_Excerpt provided_:
When I was in highschool, my best friend who was a guy came over for dinner. It was the first time he had spent any time with my family. I come from a family of 6 and there used to be a couple of hired men dining with us as well. Well when Martin (my best friend), tried to join in the conversation that the men at the table were talking about, he said, ".....well my uncle has a lot of condoms and he paid almost 400,000 dollars for one of them". Everyone stopped eating and the room fell silent. I started to giggle and said, "Martin I think you must have meant to say condominiums instead of condoms??!!". He was horrified but we all laughed and needless to say there were a few jokes at the table about the high cost of condoms....and my dad saying he would buy Martin some if he couldnt afford any 

*shrugs*

Tarella


----------



## swamptoad (Jan 16, 2006)

Now thats funny, right there.


----------



## Michelle (Jan 16, 2006)

Being from a farm background, I got a good chuckle out of this one, Tara.

_Source data_:

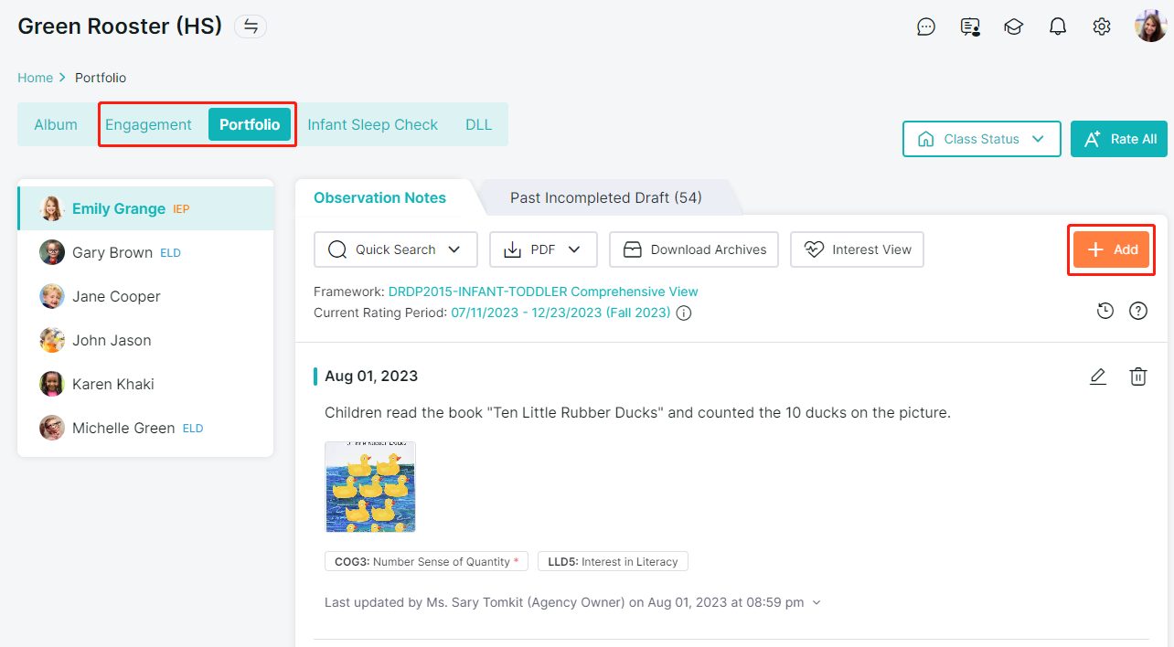Open the history clock icon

_Task list_:
1/ Answer these from the forum thread about Martin's dinner mix-up:
(a) How much did Martin say his uncle paid for one of them?
(b) What word did the first poster say Martin must have meant?
(c) Who mentioned coming from a farm background?
2/ Please continue the forum thread about Martin's dinner mix-up, picking up right after Michelle's last sentence.

_Answers to the tasks_:
1/
(a) Almost 400,000 dollars.
(b) Condominiums.
(c) Michelle.

2/
It also reminded me of my ex-husband's brother. They were living together right before we got married and the ex and I were retiring into the bedroom when he yelled at us, "I sure hope you two use contraphylactics!!" He was serious. 




Tarella said:


> When I was in highschool, my best friend who was a guy came over for dinner. It was the first time he had spent any time with my family. I come from a family of 6 and there used to be a couple of hired men dining with us as well. Well when Martin (my best friend), tried to join in the conversation that the men at the table were talking about, he said, ".....well my uncle has a lot of condoms and he paid almost 400,000 dollars for one of them". Everyone stopped eating and the room fell silent. I started to giggle and said, "Martin I think you must have meant to say condominiums instead of condoms??!!". He was horrified but we all laughed and needless to say there were a few jokes at the table about the high cost of condoms....and my dad saying he would buy Martin some if he couldnt afford any
> 
> *shrugs*
> 
> Tarella


----------



## Tarella (Jan 16, 2006)

Michelle said:


> Being from a farm background, I got a good chuckle out of this one, Tara.
> 
> It also reminded me of my ex-husband's brother. They were living together right before we got married and the ex and I were retiring into the bedroom when he yelled at us, "I sure hope you two use contraphylactics!!" He was serious.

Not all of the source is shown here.